[DOCUMENT EXTRACT start]

Once I overcome the limitations set by the DBMS, I get four fields,
each one of them a portion of the MD5 calculation, summarized for
the entire table. If this query produces the same results in both
databases, then the two tables have the same contents. A mismatch
in any of the fields would indicate that at least one field in one
row has a different value. A handy simplification would be to enclose
the four sums into a CONCAT function, so that you only get one result
at the price of an additional CPU load for the server. Listing 1
shows an example Perl script to compare two remote tables.
A Clever but Unfocused Solution
Now I have explored all the elements to get to the solution, and
I would like to show you how I eventually came to it. The path involved
some mistakes, as usual. So, let me walk you through an incorrect
solution, which bears some very useful aspects.
I know that I can get a CRC for one row, and I can summarize an
entire table and get a global CRC. But, how can I apply such knowledge
to find which rows are actually different? I know that the two servers
can't interact in this respect without exchanging an unacceptably
large amount of data, so I must apply some sort of divide and conquer
algorithm to refine the method and get the CRC of a range of rows.
This should not be too hard. It should be enough to use the query
seen above, filtered with a WHERE clause. Shouldn't it? Theoretically,
yes. Actually, it is doable, and it would be convenient if I had
to run the query only once. But for any useful purpose, the query
must be able to narrow down the range (or ranges) where the differences
lie, therefore it must run several times, with a decreasing range,
until the goal is achieved.
To reduce the overhead of calculating a heavy CRC for each row,
I create a shadow table with only the minimum information needed
to drill down the search. Given a source table "employees", with
the definition in Figure 3, the shadow table would have the following
structure:
CREATE TABLE shadow_table (
signature char(32) not null primary key,
sig1 BIGINT not null,
sig2 BIGINT not null,
sig3 BIGINT not null,
sig4 BIGINT not null,
PK int not null,
unique key PK(PK));
And I would fill the table with one query:
INSERT INTO shadow_table
SELECT
@CRC:=MD5(
CONCAT_WS('/',employee_code,gender,name,DOB,salary,dept_code,loc_code)),
CONV(SUBSTRING(@CRC, 1,8),16,10),
CONV(SUBSTRING(@CRC, 9,8),16,10),
CONV(SUBSTRING(@CRC,17,8),16,10),
CONV(SUBSTRING(@CRC,25,8),16,10),
employee_code
FROM employees;
The significance of this query should be clear from the previous explanation.
Now I need to apply a sensible algorithm to determine which rows
are different. After some thinking, I decided to apply the binary
search, an established routine with a well-deserved reputation of
being efficient.
Here is the outline. To begin, I test the whole table to see whether
there is any difference at all. With the shadow table, the query
is much nicer and faster:
SELECT
SUM(sig1), SUM(sig2), SUM(sig3), SUM(sig4)
FROM
shadow_table;
As for the binary search itself, its implementation is a little trickier
than a normal search, due to the possibility that there is more than
one difference between the two tables. Assuming that the tables have
one thousand rows each, and there are two different records, at ID
750 and 900, the search goes like this:
1. Check the CRC of the ranges 1..512 and 513..1024 (these ranges
work better if they are powers of two):
SELECT
SUM(sig1), SUM(sig2), SUM(sig3), SUM(sig4)

[DOCUMENT EXTRACT end]

== TASK 1 ==
In the passage on comparing database tables, which search algorithm does the author decide to use to find the rows that differ?
== TASK 2 ==
Carry on writing the passage on comparing database tables from the point where it stops.
The listing comes from a separate source.

[MATERIAL SUPPLIED start]

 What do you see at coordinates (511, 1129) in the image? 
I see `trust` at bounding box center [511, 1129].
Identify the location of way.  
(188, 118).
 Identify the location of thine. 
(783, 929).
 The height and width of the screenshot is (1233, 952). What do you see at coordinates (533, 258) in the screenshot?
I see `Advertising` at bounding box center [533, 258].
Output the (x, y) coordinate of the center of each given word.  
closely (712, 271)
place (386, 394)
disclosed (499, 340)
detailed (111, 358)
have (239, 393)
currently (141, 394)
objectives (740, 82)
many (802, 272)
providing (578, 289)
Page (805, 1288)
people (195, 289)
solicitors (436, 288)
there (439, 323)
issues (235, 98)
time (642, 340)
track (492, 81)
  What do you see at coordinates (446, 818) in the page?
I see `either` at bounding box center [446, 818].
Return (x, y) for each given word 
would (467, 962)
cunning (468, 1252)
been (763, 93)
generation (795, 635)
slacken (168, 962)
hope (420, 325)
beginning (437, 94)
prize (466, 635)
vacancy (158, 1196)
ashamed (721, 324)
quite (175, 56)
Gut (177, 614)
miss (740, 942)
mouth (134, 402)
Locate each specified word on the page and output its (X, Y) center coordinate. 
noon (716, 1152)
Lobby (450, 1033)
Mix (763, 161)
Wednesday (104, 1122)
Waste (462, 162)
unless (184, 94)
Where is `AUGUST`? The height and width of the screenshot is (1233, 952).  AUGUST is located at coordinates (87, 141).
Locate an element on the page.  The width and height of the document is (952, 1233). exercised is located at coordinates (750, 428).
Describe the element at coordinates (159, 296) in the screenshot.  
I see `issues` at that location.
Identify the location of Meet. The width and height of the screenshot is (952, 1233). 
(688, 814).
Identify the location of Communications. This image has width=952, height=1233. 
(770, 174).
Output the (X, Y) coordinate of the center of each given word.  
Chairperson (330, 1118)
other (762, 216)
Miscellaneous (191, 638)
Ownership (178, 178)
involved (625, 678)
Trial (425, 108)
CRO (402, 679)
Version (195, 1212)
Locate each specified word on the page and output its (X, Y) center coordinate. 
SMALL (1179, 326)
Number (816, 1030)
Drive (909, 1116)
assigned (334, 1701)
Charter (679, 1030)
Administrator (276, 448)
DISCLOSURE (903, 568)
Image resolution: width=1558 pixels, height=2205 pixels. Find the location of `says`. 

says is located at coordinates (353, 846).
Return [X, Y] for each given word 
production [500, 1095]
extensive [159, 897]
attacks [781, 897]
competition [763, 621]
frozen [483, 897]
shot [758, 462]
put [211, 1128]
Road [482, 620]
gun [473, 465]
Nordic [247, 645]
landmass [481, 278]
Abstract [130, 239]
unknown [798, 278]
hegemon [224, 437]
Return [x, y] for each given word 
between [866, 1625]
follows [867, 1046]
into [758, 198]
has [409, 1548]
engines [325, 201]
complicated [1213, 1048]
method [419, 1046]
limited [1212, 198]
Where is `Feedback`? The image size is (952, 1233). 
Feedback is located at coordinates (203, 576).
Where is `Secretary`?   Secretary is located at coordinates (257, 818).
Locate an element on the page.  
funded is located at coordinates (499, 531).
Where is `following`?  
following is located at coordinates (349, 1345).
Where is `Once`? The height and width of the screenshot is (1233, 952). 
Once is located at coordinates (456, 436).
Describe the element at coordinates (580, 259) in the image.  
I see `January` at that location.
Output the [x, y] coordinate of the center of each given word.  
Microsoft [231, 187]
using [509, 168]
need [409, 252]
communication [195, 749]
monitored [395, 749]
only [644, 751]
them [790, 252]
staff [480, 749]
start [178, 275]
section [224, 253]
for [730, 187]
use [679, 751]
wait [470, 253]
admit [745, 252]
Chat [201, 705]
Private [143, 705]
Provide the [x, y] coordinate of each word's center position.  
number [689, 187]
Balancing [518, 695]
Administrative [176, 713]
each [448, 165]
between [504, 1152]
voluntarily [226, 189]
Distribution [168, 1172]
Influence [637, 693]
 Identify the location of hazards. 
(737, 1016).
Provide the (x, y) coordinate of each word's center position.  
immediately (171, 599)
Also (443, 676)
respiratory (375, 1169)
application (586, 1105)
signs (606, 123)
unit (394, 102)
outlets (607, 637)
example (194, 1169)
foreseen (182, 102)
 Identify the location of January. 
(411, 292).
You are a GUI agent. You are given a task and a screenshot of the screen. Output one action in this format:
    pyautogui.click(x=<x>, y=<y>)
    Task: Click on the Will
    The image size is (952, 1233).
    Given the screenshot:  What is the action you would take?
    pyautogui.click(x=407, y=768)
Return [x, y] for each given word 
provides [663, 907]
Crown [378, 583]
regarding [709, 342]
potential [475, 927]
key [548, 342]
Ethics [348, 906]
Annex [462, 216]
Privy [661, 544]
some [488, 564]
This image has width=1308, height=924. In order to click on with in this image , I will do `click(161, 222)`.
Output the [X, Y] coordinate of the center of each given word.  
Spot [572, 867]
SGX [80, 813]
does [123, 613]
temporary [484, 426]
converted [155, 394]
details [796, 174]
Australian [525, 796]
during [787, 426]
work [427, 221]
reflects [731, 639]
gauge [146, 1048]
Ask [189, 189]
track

[MATERIAL SUPPLIED end]

== RESPONSE 1 ==
The binary search.

== RESPONSE 2 ==
FROM
shadow_table
WHERE
PK BETWEEN 1 AND 512;
From this, I get two ranges of values for each server, which I compare
in the client.
2. For the first range, I have a match, meaning that there is
no difference in the first 512 rows. The values for the second range
are different, so I split them again and perform another search.
3. In the next comparison, I get a mismatch in both ranges (513-768,
769-1024), meaning that both have at least one difference. I keep
both ranges and split further. Here the algorithm starts to differ
from a common binary search, where I retain only one range.
4. After splitting again, I narrow down the ranges until eventually
I get the one-line ranges that point me to the differing rows (Figure
4).
It took ten queries for each server to get the result, and I was
only transferring tiny portions of data across the network. For
a table of one million records, finding a difference would require
about twenty queries. It seems that I struck gold, but unfortunately,
it does not always work like that.
There are best cases, such as one difference in one million, and
there are worst cases, say one difference every one hundred records.
In the worst cases, this search performs so badly that you may wish
you had used brute force instead.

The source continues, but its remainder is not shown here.